In this environment, trucking companies can’t afford to be wasteful. Nearly 20% of trucking miles already include empty trailers, which means lost revenue. Well over half of drivers wait at dock for over three hours. Further disruptions, like truck breakdowns, can halt the day’s revenue and affect customer satisfaction for the retailer. At the same time, retailers need trucking companies to be able to handle ad hoc requests and adjust their planned routes for urgent situations.
Updated industry standards for truckers from the Department of Transportation (DOT) mean that shipping companies are currently reassessing and adjusting their practices. Currently, compliance rules are quickly moving carrier logs from paper and older on-board devices, to the registered electronic logging devices (ELDs) required by December 2019.
While compliance is important for the driver and public safety, increased regulation can seem like a confusing burden for companies already pressed for time. However, the changes may actually present an opportunity for companies to save money, especially if the data from ELDs is used to improve efficiency. With ELDs alone, a DOT analysis suggested major savings in paperwork costs and a 15% decrease in downtime. Non-compliance, meanwhile, results in about $27 million in fines across the industry.
More data points mean more more instant and complete insights. Sensors and Internet of Things (IoT) devices can help unite supply chain management, providing a common operational picture for retailers and trucking companies. For instance, RFID allows for more frequent inventory scans and a clearer sense of needed quantities. Geo-enabled alerts help companies manage deliveries, account for missed deadlines, and share information in real-time.

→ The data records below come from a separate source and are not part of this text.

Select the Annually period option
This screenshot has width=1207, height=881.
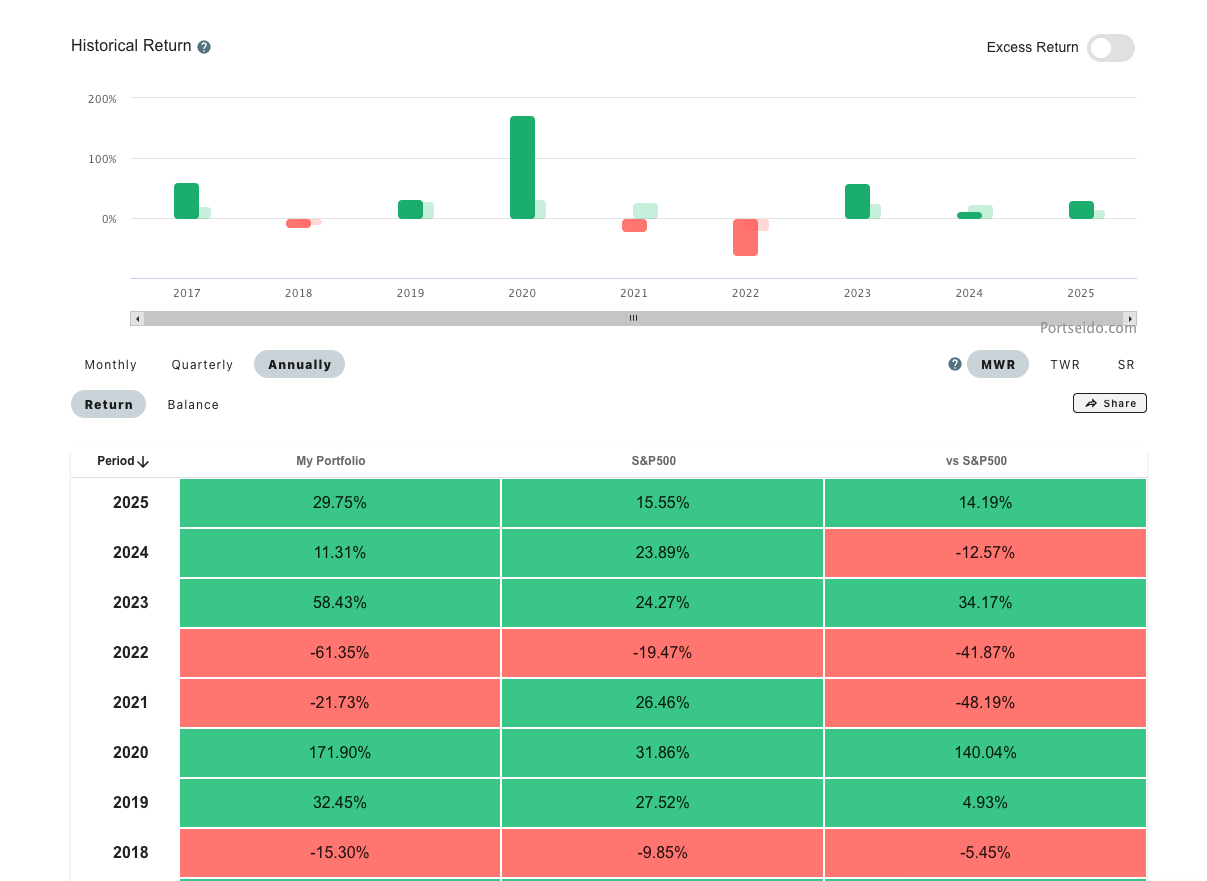click(x=299, y=365)
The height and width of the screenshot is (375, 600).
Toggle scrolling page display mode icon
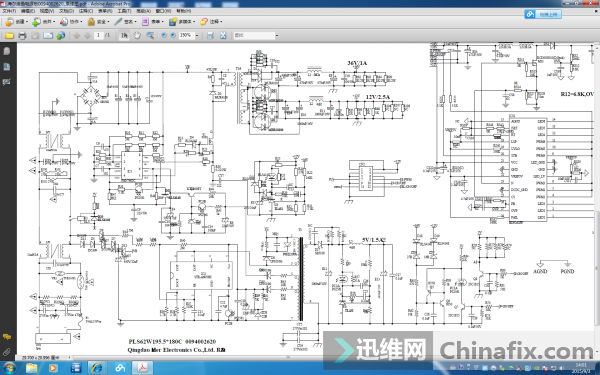pos(210,35)
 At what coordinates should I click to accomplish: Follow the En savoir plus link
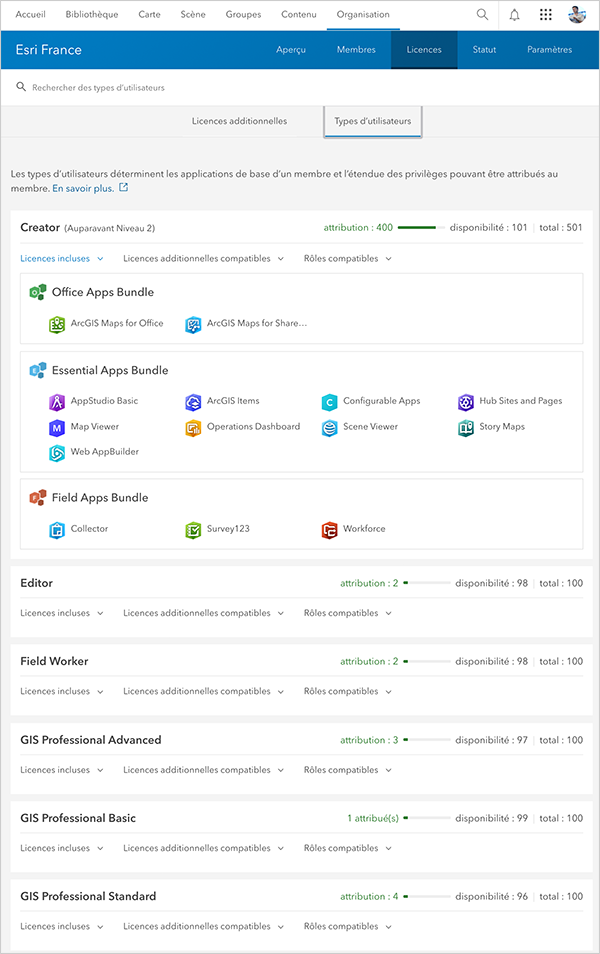point(83,188)
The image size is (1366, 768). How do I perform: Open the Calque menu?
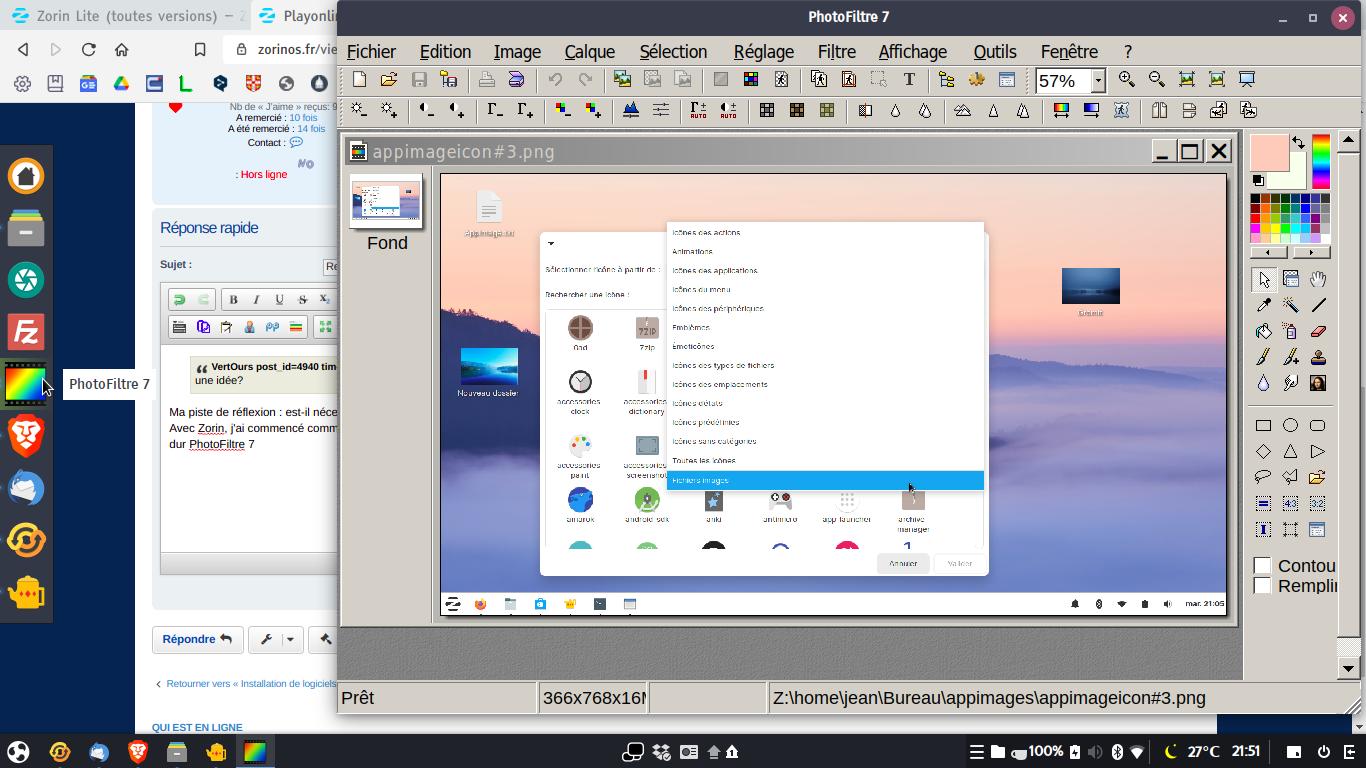(x=589, y=52)
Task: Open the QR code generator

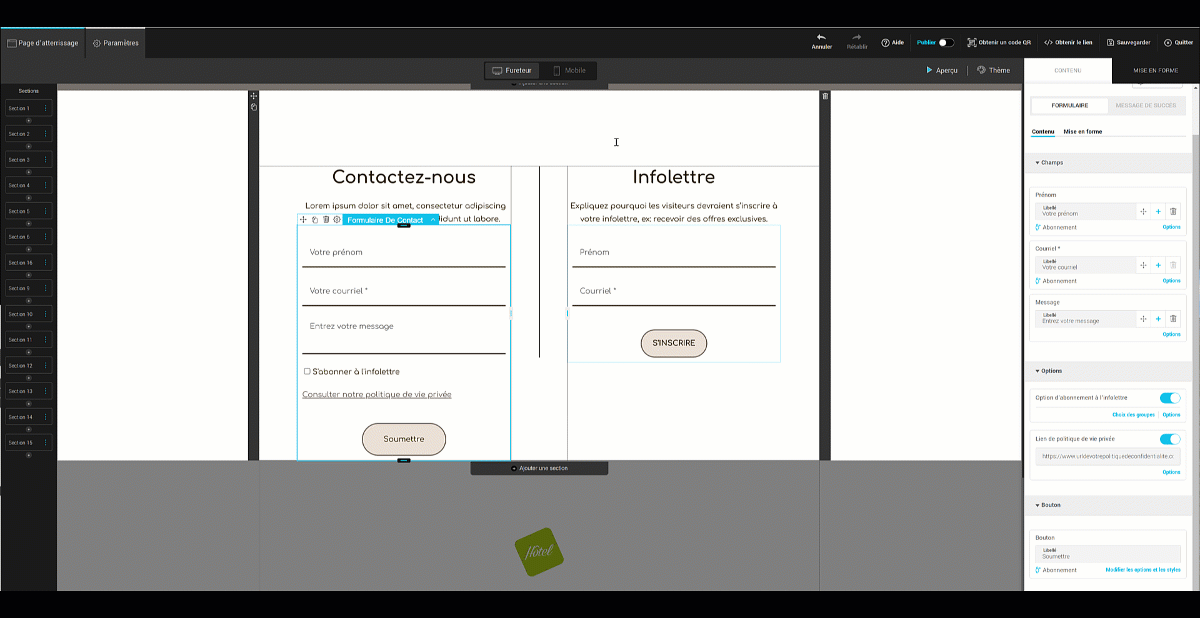Action: pyautogui.click(x=998, y=43)
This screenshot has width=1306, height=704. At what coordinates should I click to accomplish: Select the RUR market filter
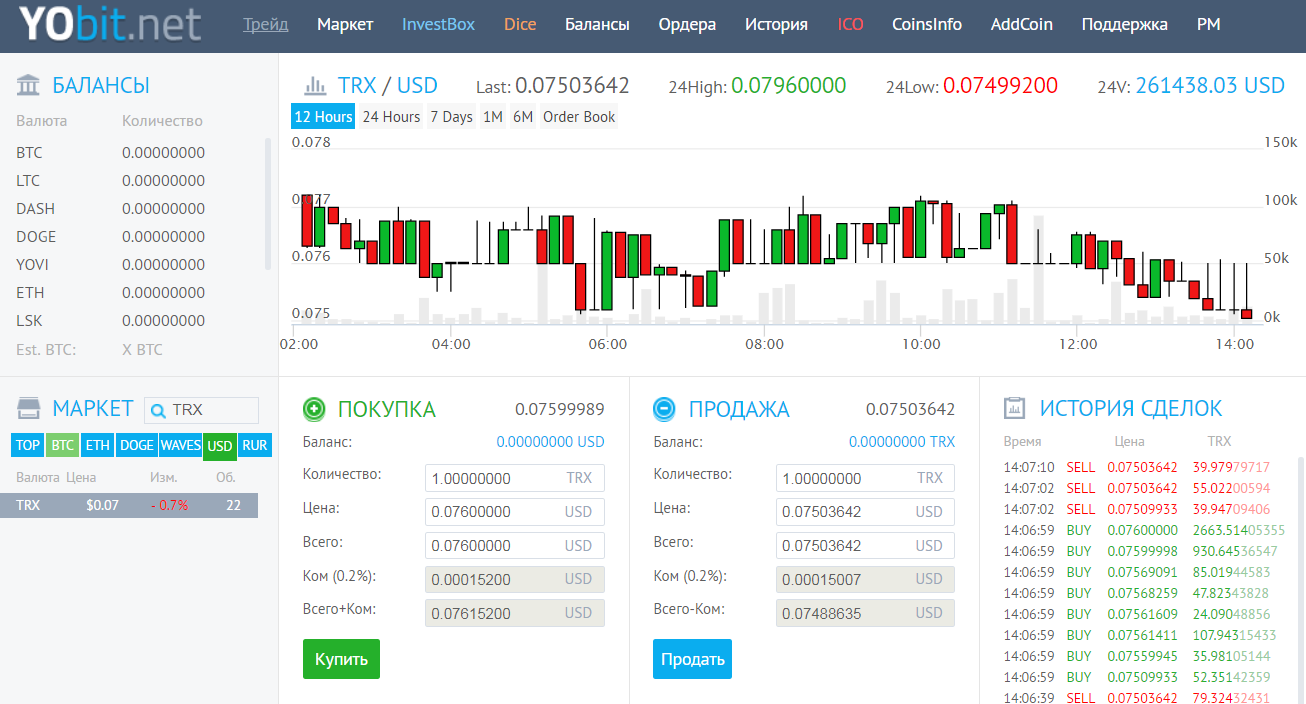pos(255,445)
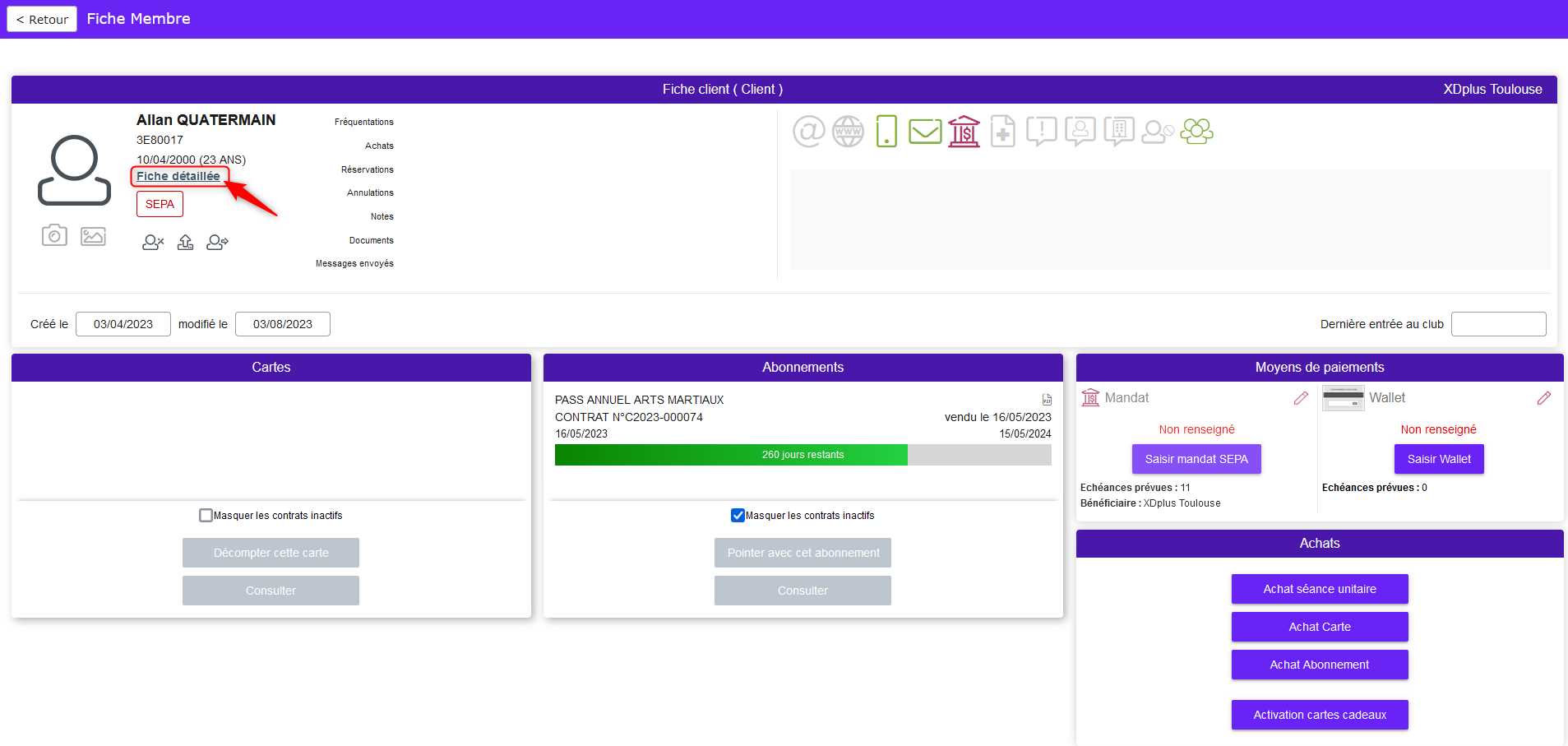Click the green smartphone icon
The image size is (1568, 746).
[x=886, y=132]
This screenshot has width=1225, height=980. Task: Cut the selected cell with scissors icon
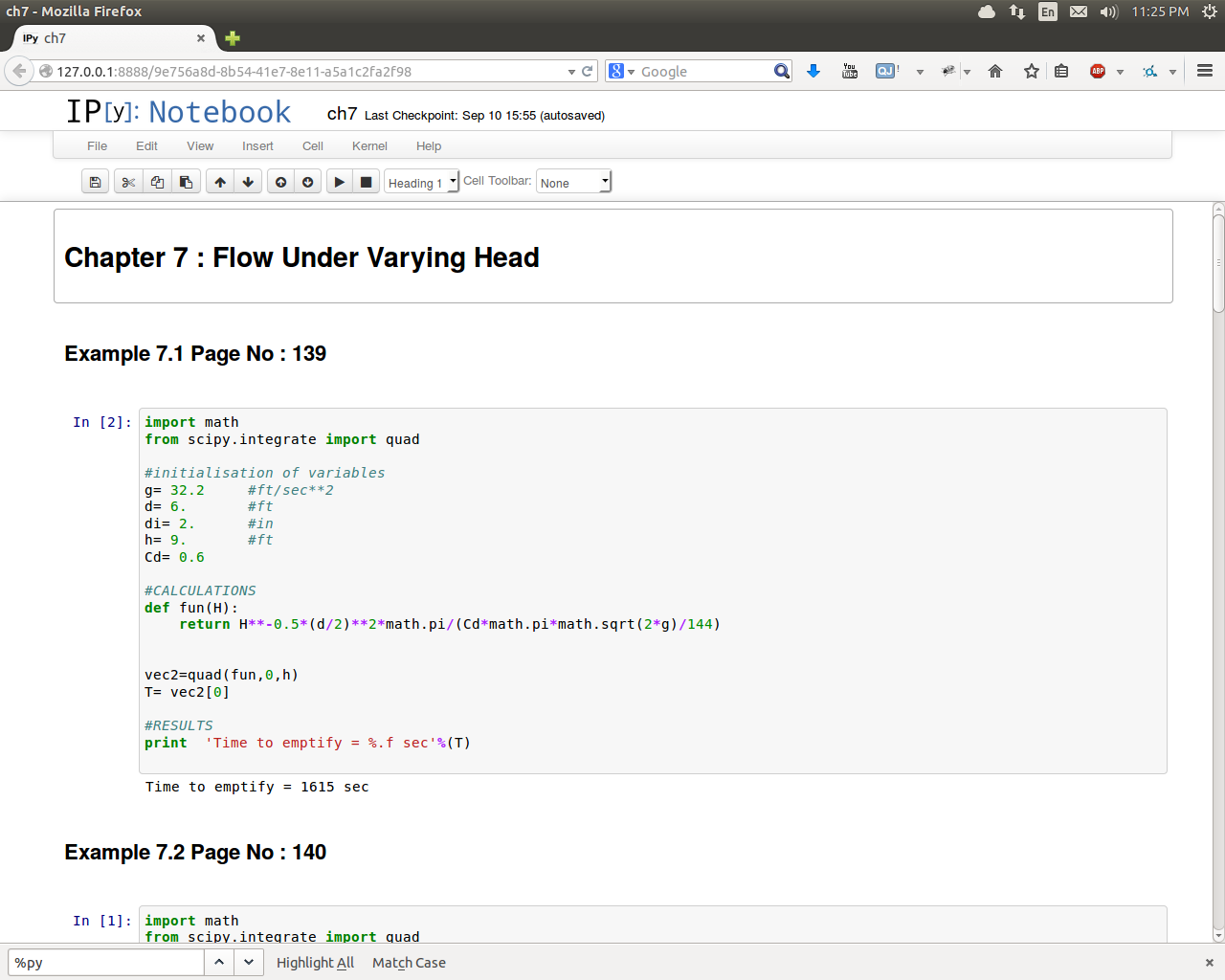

Platforms that integrate all this data help trucking companies and retailers connect the dots for last-mile logistics solutions. With instant visibility the process can be more streamlined, allowing for efficient scheduling and on-demand route changes. Drivers can better understand if an item needs to get to a store as quickly as possible, or if a slower, cost-saving route will work.
As companies gather data through technological tools, they also learn about historical trends and operational impact, and can use machine learning for surprising insights. The resulting analytics help improve efficiency — and customer satisfaction — for the long-term.